BT's performance worth crowing about
One of the sleeper issues in this season's bank results will be the contribution from their wealth management business, which only a year ago were the divisions that none wanted to highlight.
Wednesday's performance from Westpac's funds management offshoot, BT Investment Management, was worthy of a crow. Cash net profit for the half to March 31 was up a whopping 73 per cent and it is now making as much as it was before the global financial crisis.
Only a year ago some banks - in particular NAB and ANZ - were under some pressure to write down the value of their wealth assets but insisted they needed more opportunity to turn them around based on the notion that they could cross-sell wealth management products to their retail and small business client base.
To date, there is no real evidence this strategy has been successful. For more than 10 years this multi-product approach has been held up as the nirvana that would enable them to capture a larger share of savings. But it hasn't worked.
In large part the success of BT over the past six months has been the result of the surge in world equity markets.
When equity markets are hot two things drive wealth management business. Funds under management naturally increase because shares go up and, second, people move money into these funds because they recognise the previous point.
Thus management fees increase and so do performance fees, so there is plenty of leverage in this business.
While this has been the BT experience, the group can also claim better success in cross-selling its products to Westpac customers. But the factor that has probably set BT apart from the rest has been its strategy to diversify into international markets via the acquisition of J O Hambro Capital Management.
The appetite for equities from international investors is greater than it is in Australia. For whatever reason offshore punters seem to be less risk averse and this works for BT, which now invests 33 per cent of funds offshore compared with 6 per cent in 2010.
ANZ also experienced increased growth in funds under management and increased overall profit from this division by 15 per cent. It got a kicker from better cost controls rather than gains in private wealth operating income, which was flat.

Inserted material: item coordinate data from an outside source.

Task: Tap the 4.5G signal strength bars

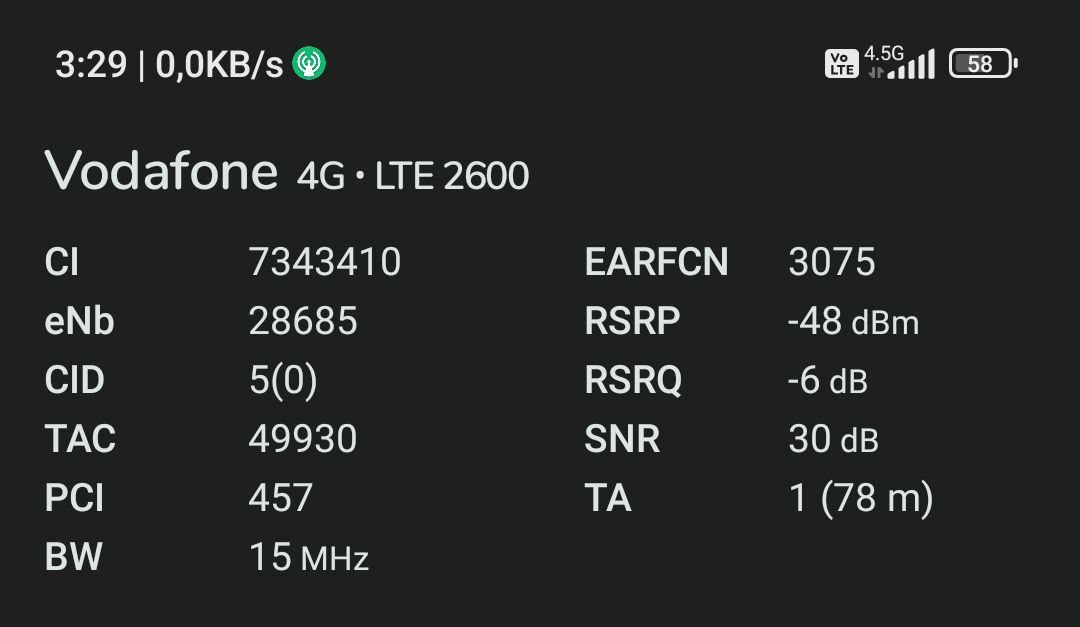Action: 911,63
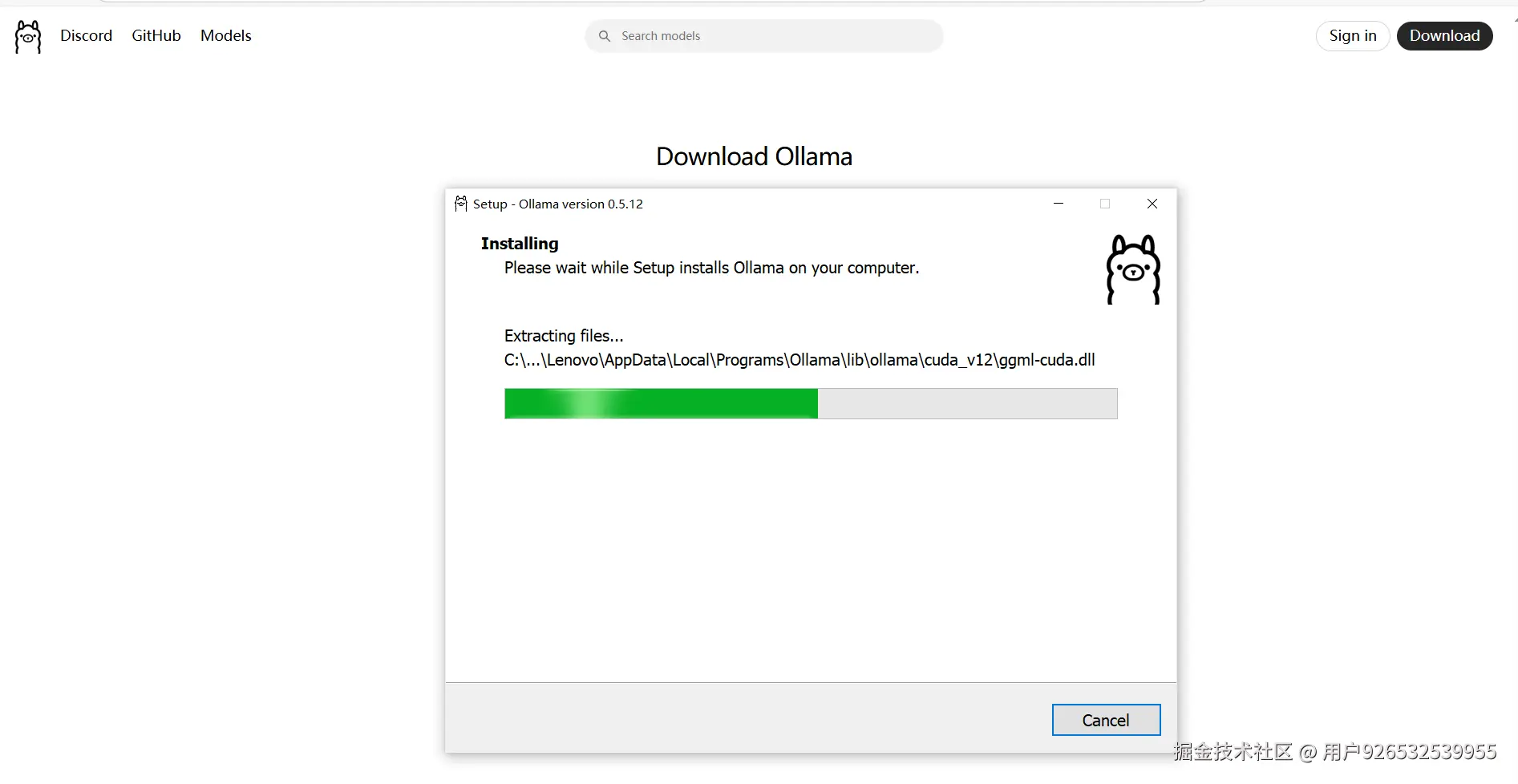Screen dimensions: 1518x784
Task: Click the magnifier icon in the search box
Action: [x=605, y=36]
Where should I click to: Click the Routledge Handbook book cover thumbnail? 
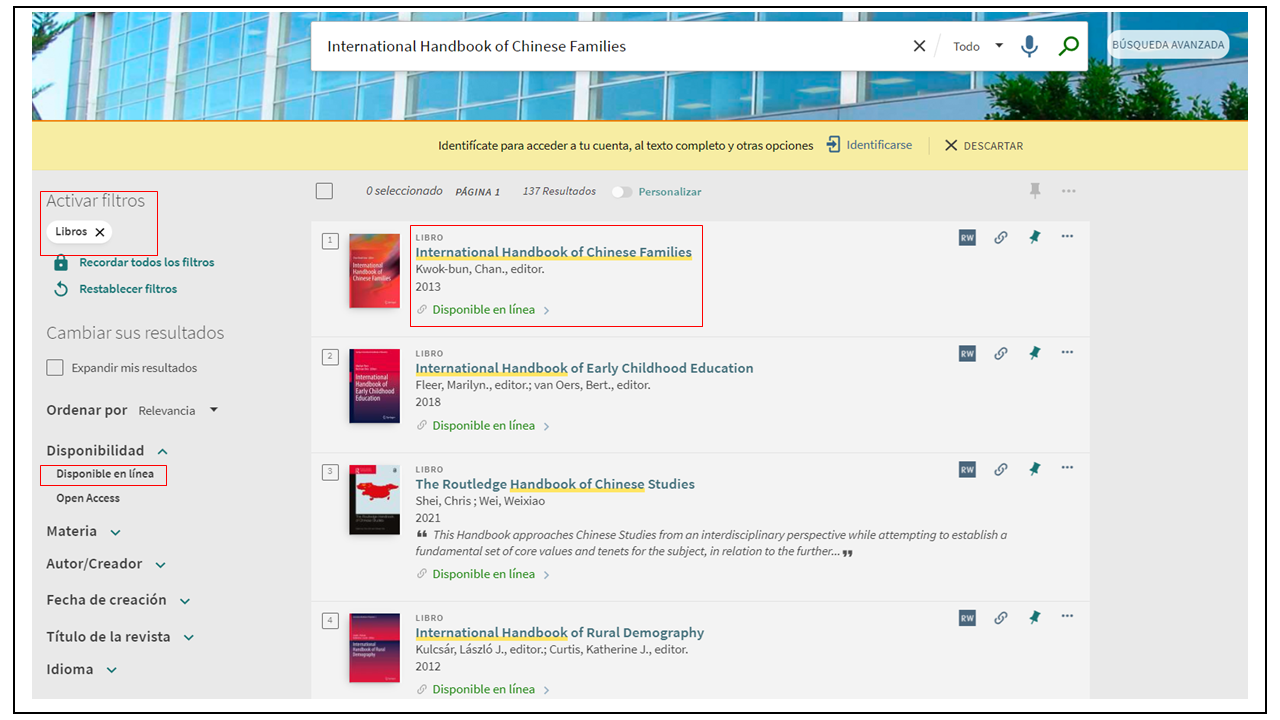point(374,498)
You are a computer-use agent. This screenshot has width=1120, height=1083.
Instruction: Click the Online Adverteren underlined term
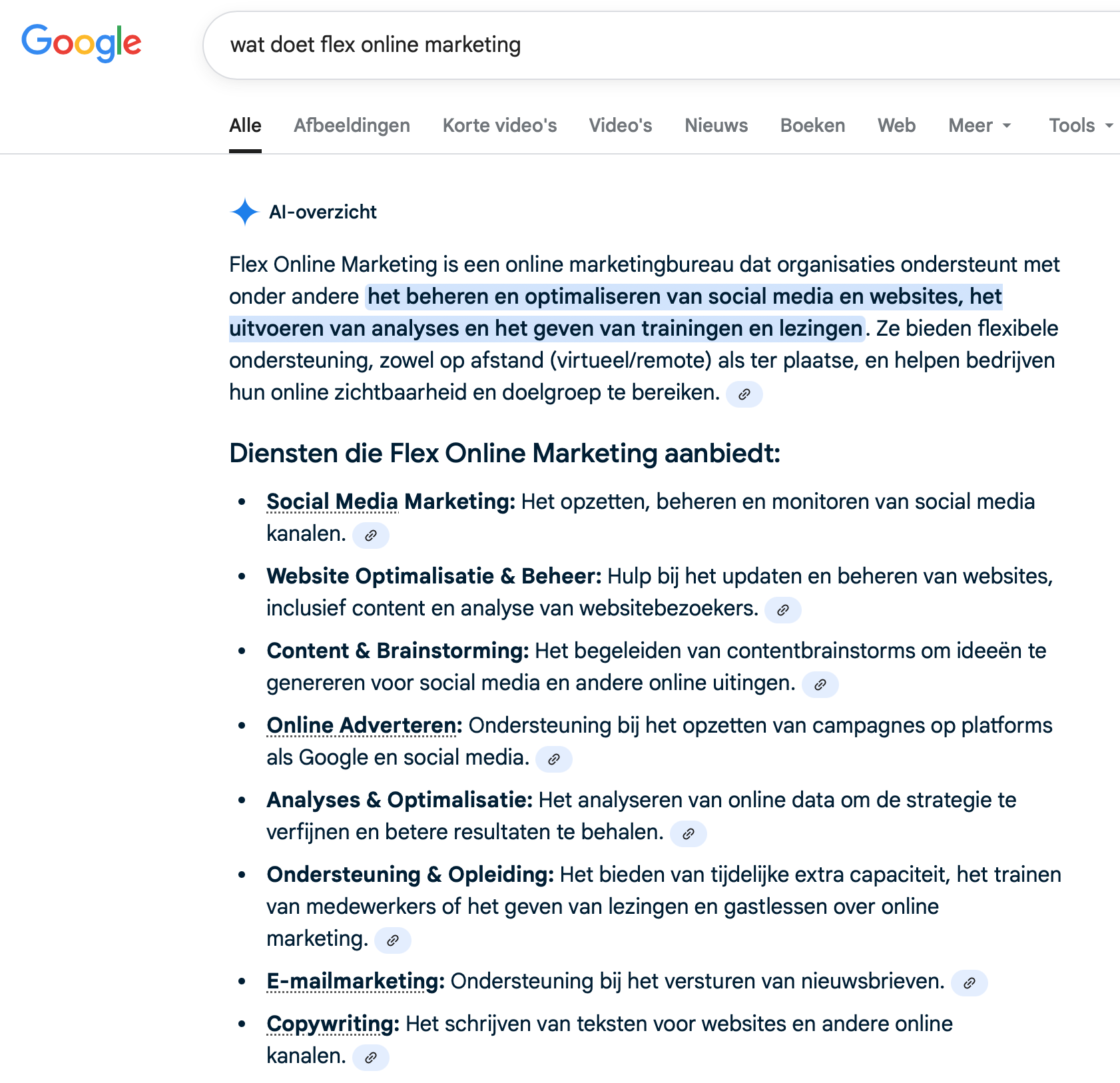[x=364, y=725]
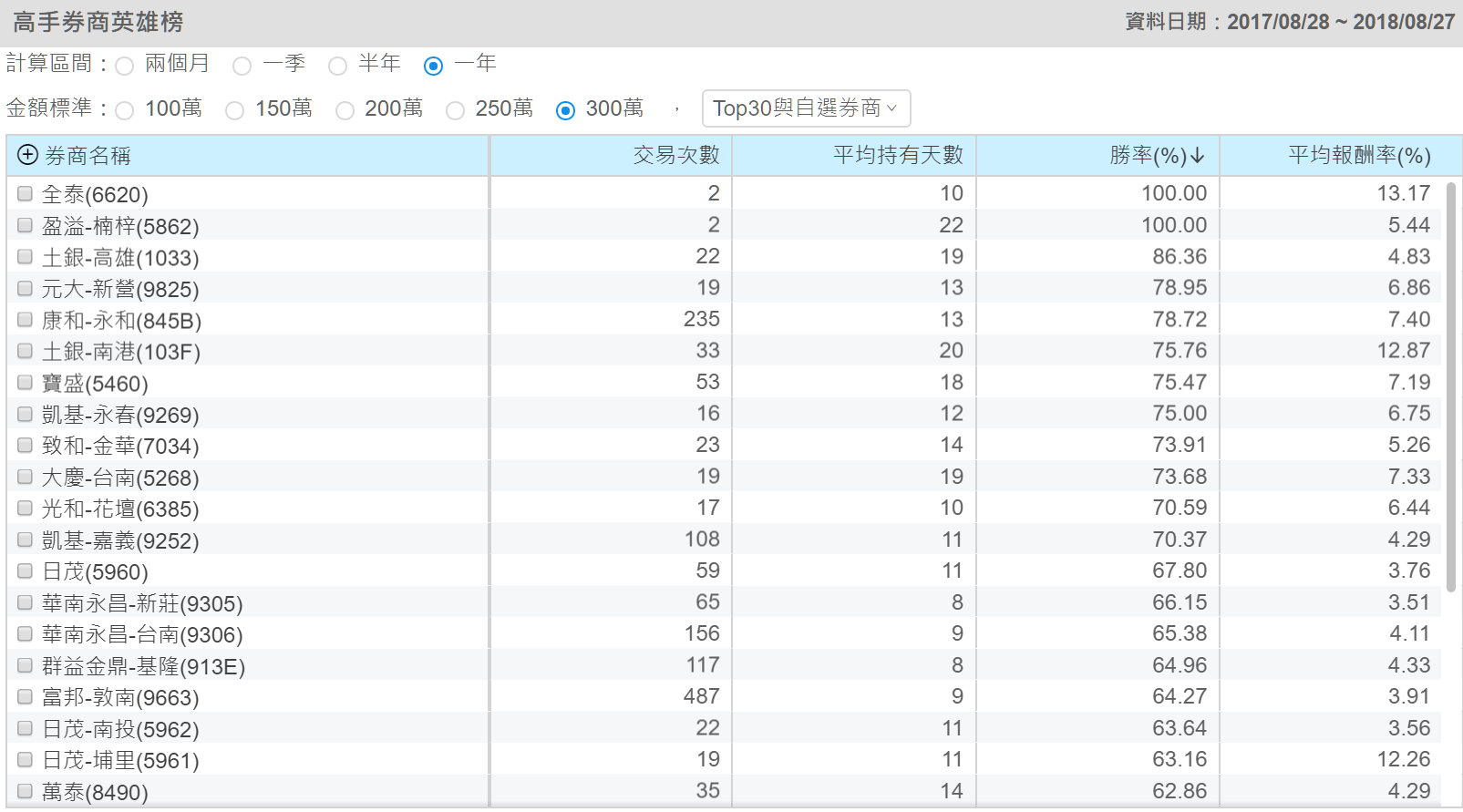Viewport: 1463px width, 812px height.
Task: Enable the checkbox for 寶盛(5460)
Action: (26, 383)
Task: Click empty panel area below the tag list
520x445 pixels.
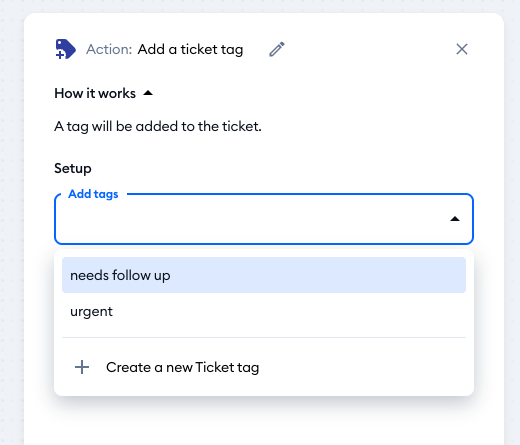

ANZ has not been the poster bank for a successful wealth management strategy and it is rarely the headline grabber in the bank's results.
Nor is wealth management something NAB tends to crow about. The Commonwealth Bank has had better success through Colonial but Westpac's BT probably remains ahead of the pack.
This is no accident. While the average equity market returns contributed 10 per cent over the six-month period to BT it has not been sitting around waiting for equity markets to move in the right direction. Rather it has been positioning itself to get the right mix of investments, part of which is to capitalise on the increased risk appetite from investors in offshore markets.
Australian investors are also less risk averse than they were six or 12 months ago but the margins on wealth management products are higher offshore than in Australia.
The emergence of the white-label superannuation default funds in Australia over the past year have eroded margins and focused retail investors on fees rather than returns.
Investors are understandably weary of high fees when returns tend to stay around the pack. They will pay bigger fees when returns prove to be significantly superior, but they want value for money.
In a general sense investors in superannuation products will no longer pay for active funds managers to produce performance only marginally ahead of the index.
The challenge for BT and its competitors is how to tap into the self-managed super market.